▶ **Things to do**:
A. In the text on the placebo effect, what does the writer guess the placebo effect actually is?
B. Please return everything from "This Sixty Minutes" down to "ways of living." in the text on the placebo effect, copied word for word.

This Sixty Minutes segment, Treating Depression: Is there a placebo effect?, is interesting on several levels. Digging around, I find all sorts of tangential connections. If I was a skilled writer, perhaps I could adequately express them all. On the other hand, being a skilled writer might very well limit my ability to see all those connections.
Yep, each advantage we inherit is paid for by some shortcoming. The singular advantage that sets humans apart from animals is how we are able to imagine all the positives we would like to have, and imagine all the negatives we would like to be rid off. We excel at imagining better ways of living.
Now, it sounds like I’m getting off message here. What does this have to do with the placebo effect? First, consider that the placebo effect doesn’t work on animals (as far as I know, or if it does, it does so only minimally). I’m guessing that the placebo effect is actually an intuitive process that helps link us back toward our primal animal nature. That sounds a little far-fetched I suppose, so let me explain this if I can…
The cognitive processes that make thinking possible keep us on edge constantly relative to ‘dumb’ animals. Thought enables us to worry about what may never happen, desire that which is impossible to obtain, plan for the un-planable. The result being, we just can’t help but make mountains out of molehills. Nature abhors a vacuum and so it naturally fills the mind’s immense inner space (trillions of synaptic possibilities) with anything available, be it fact or imagination’s fiction.
Now, if these were actual physical mountains we were making from molehills we would be grounded in reality… tentative and hesitant as we ford the river of life. Our mind keeps us ‘high strung’, and that interferes with an ability found in other animals to respond spontaneously with problematic situations they encounter. Our responses seem to swing from one extreme to the other. Yes, we are very creative and accomplish much more, but at what cost? Are we as successful as we think we are—truly?
We are so anxious to answer that question in the affirmative that we actually fail to ask it, or ask it in a self righteous and hypocritical way (e.g., “We are all sinners and those who fail to take Jesus as their savior go to hell”). Maybe the self-doubt that naturally compliments an idealized self image, forces that (i.e., Hence existence and nothing give birth to each other).
I’m afraid I ended up saying more about the dis-ease that the placebo effect assists us with, than the effect itself. Of course, viewed from a symptoms point of view, that makes sense, i.e., the placebo effect is more a symptom of underlying causes than anything real in its own right. This is why I say the placebo effect is the process at work in religion. Oh well… No wonder I lament not being a better writer, and capable of putting the whole picture I see into words. They say a picture is worth a thousand words, but alas, the more words I write, the more bored you’d become. Ah yes, this is what makes a skilled writer; they can write thousands of words and keep it interesting!

▶ **Data excerpts**:
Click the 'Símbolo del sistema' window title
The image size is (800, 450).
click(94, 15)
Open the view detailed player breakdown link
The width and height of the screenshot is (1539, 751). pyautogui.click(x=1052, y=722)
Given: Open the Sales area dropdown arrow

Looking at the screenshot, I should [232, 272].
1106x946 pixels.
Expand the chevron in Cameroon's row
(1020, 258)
--
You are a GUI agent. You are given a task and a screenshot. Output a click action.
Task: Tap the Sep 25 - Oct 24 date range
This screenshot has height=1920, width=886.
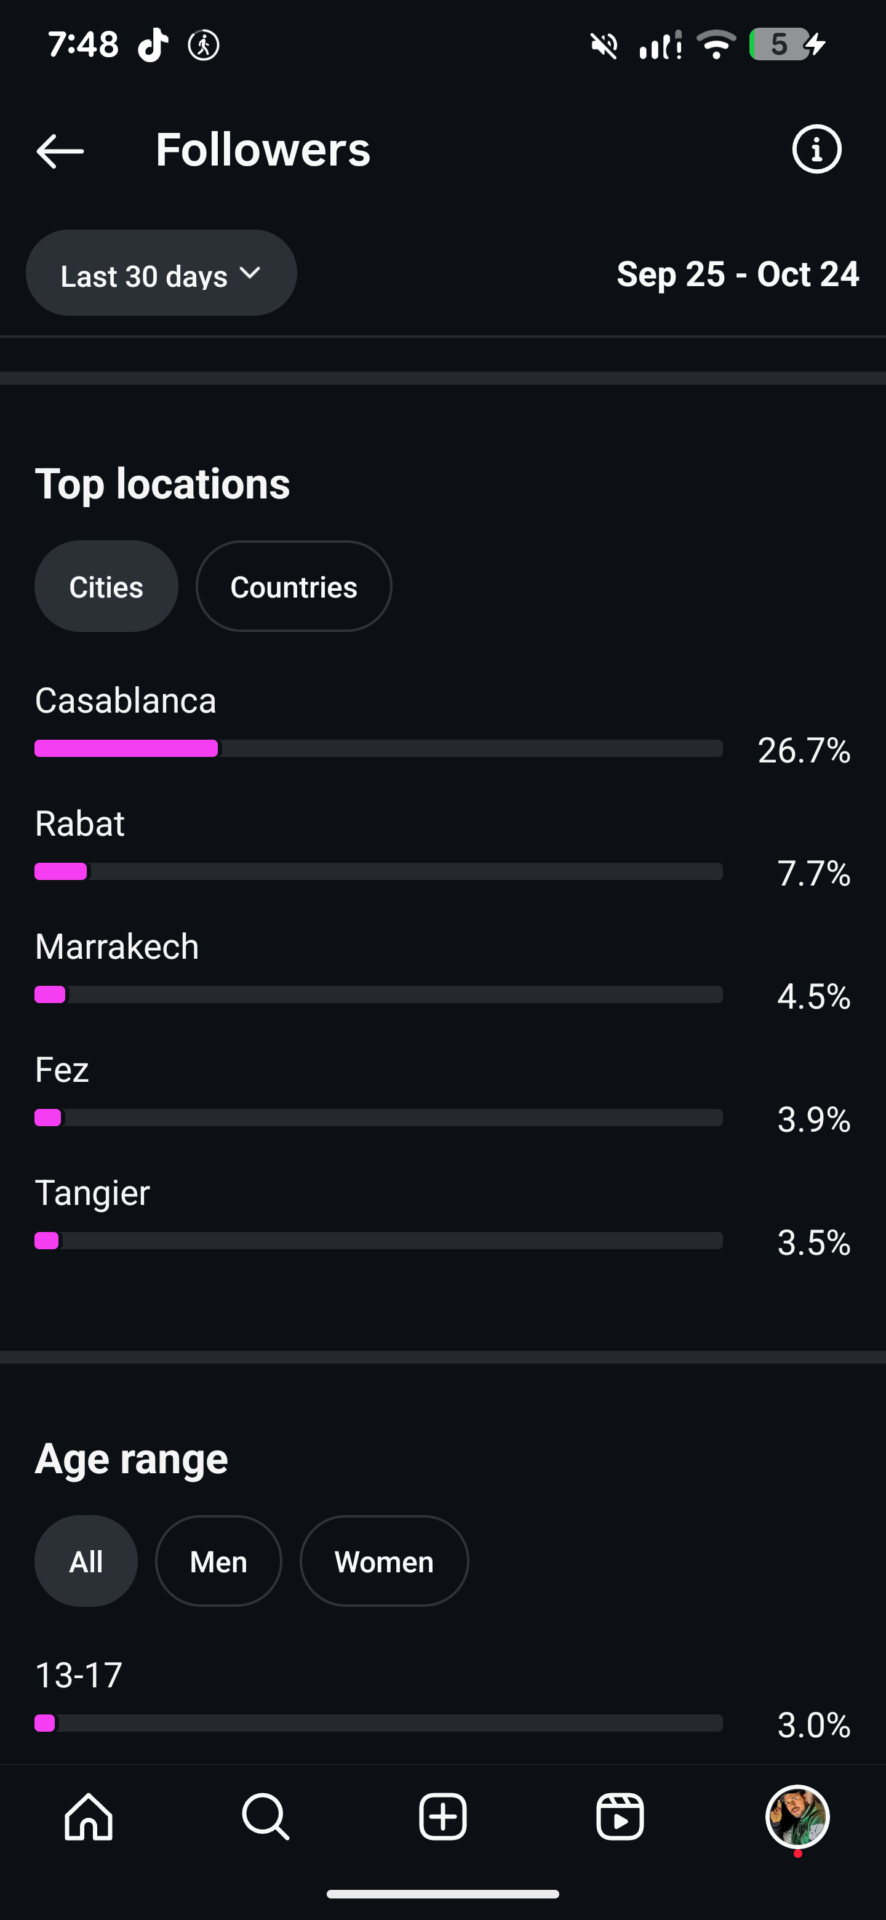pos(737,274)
==
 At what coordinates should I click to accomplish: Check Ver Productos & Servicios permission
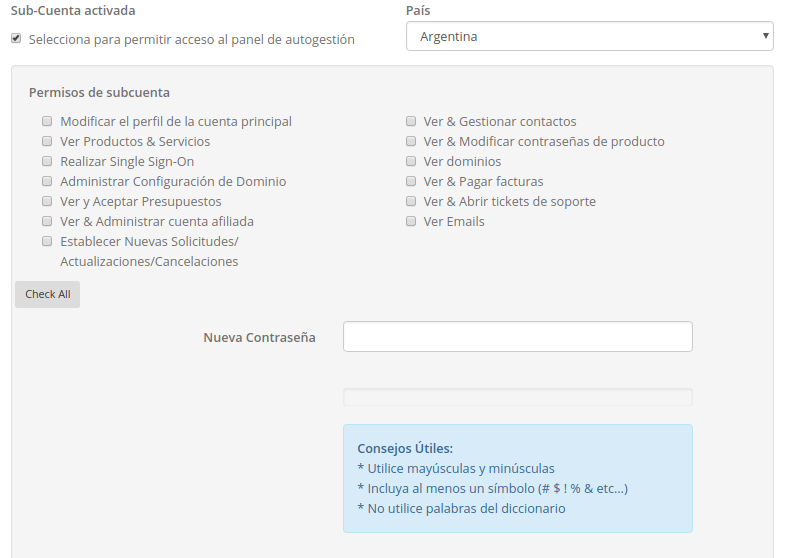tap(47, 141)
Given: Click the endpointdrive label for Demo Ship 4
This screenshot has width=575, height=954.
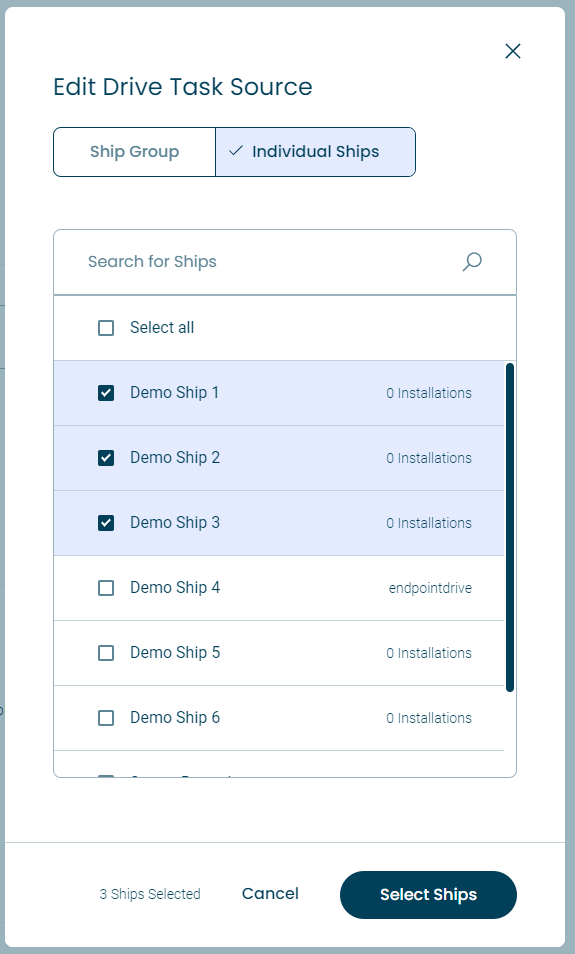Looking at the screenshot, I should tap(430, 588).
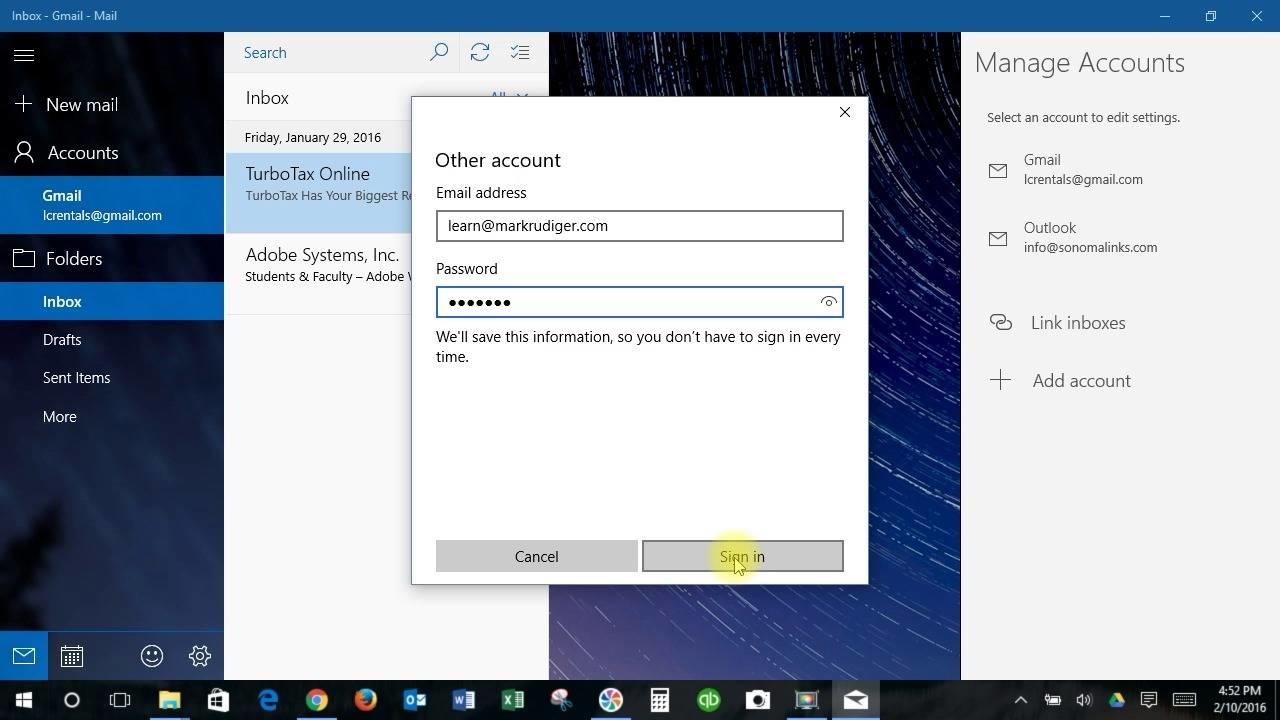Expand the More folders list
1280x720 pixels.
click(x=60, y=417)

▶ **Written answers**:
A. An intuitive process that helps link us back toward our primal animal nature.

B.
This Sixty Minutes segment, Treating Depression: Is there a placebo effect?, is interesting on several levels. Digging around, I find all sorts of tangential connections. If I was a skilled writer, perhaps I could adequately express them all. On the other hand, being a skilled writer might very well limit my ability to see all those connections.
Yep, each advantage we inherit is paid for by some shortcoming. The singular advantage that sets humans apart from animals is how we are able to imagine all the positives we would like to have, and imagine all the negatives we would like to be rid off. We excel at imagining better ways of living.